Converting from std.file.read's void[]
Steven Schveighoffer
schveiguy at yahoo.com
Wed Sep 22 06:37:57 PDT 2010
On Tue, 21 Sep 2010 19:06:43 -0400, Jonathan M Davis <jmdavisProg at gmx.com>
wrote:
> Okay, it seems that the way to read in a binary file is to use
> std.file.read()
> which reads in the file as a void[]. This immediately raises the
> question as to
> how to convert the void[] into something useful. It seems to me that
> casting
> void[] to a ubyte[] is then the appropriate thing to do because then
> you can
> properly index it and grab the appropriate bytes that need to be
> converting into
> useful values. However, that still raises the question of how to get
> anything
> useful out of the bytes. UTF-8 strings are easy because they're the same
> size as
> ubytes. Casting to char[] for the portion of the data that you want as a
> string
> seems to work just fine. But what about other types?

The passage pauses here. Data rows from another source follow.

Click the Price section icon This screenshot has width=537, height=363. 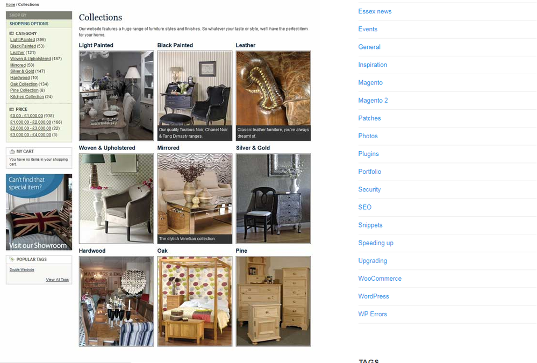[12, 109]
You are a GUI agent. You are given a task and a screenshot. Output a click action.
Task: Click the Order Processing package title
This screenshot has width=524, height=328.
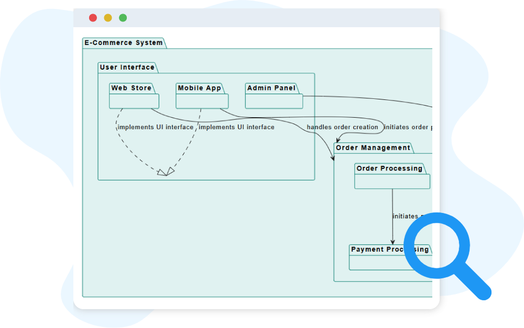(389, 168)
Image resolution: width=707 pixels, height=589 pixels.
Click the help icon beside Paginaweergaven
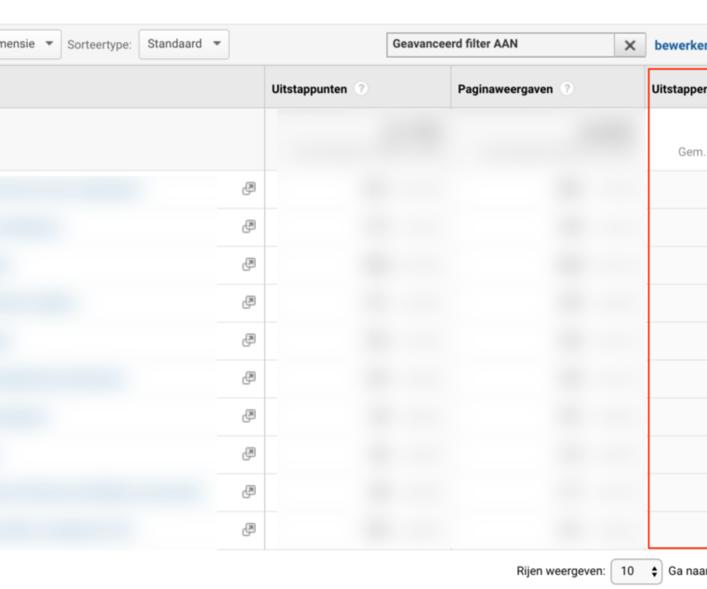point(567,89)
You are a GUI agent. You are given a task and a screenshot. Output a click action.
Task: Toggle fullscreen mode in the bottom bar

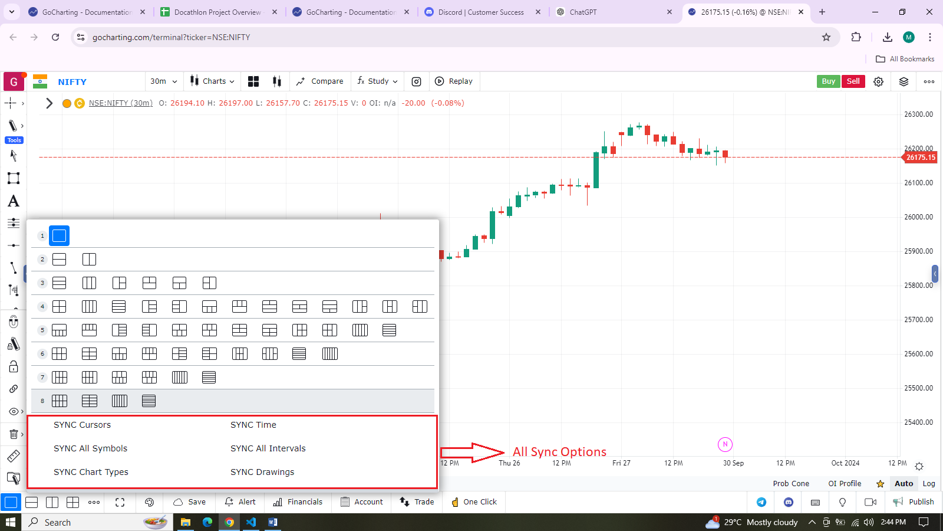tap(120, 502)
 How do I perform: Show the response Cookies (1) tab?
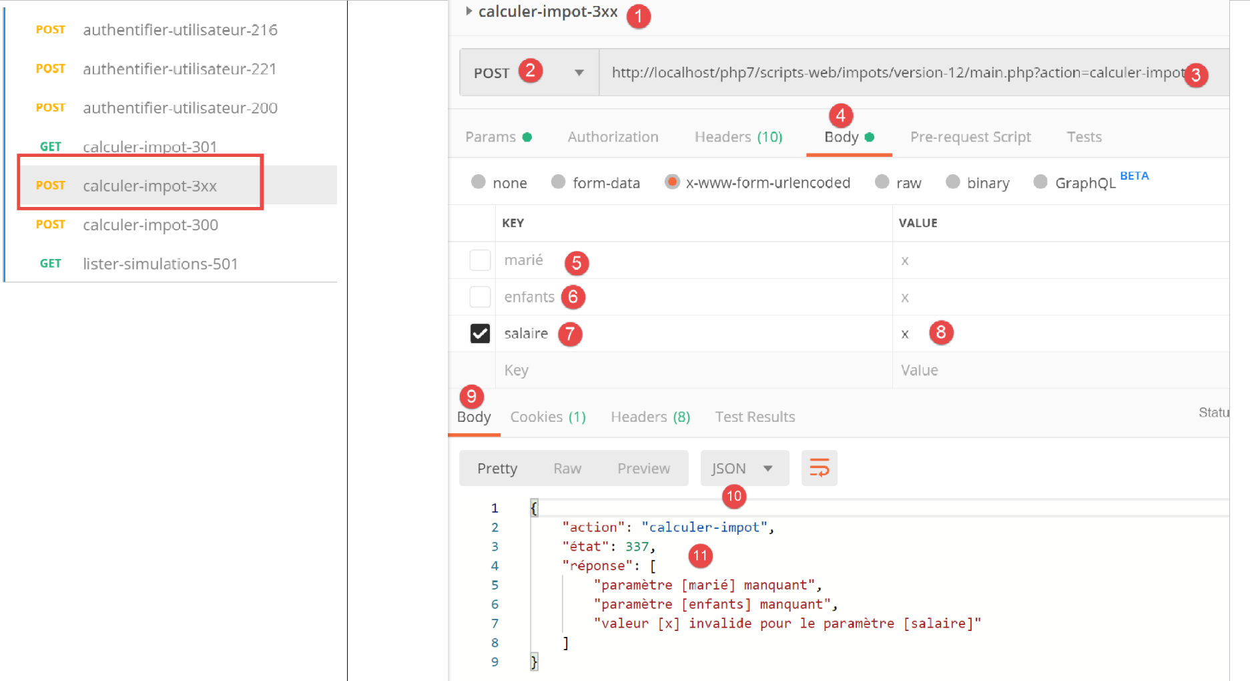[547, 417]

Is it the correct
> thing to
> cast to T[] where T is whatever type the data represents and then index
> into it
> to get the values that you want of that type and then cast the next
> section of
> the data to U[] where U is the type for the next section of the data,
> etc.? Or
> is there a better way to handle this?
You can slice void arrays, even though you cannot index them. If you know
for instance that a struct S resides at the 15th byte, you can do:
(cast(S[])arr[15..$])[0];
or:
*(cast(S*)arr.ptr + 15);
there are various ways to get the data. Only if you know the data is an
*array* of a certain type is it useful to cast the entire array.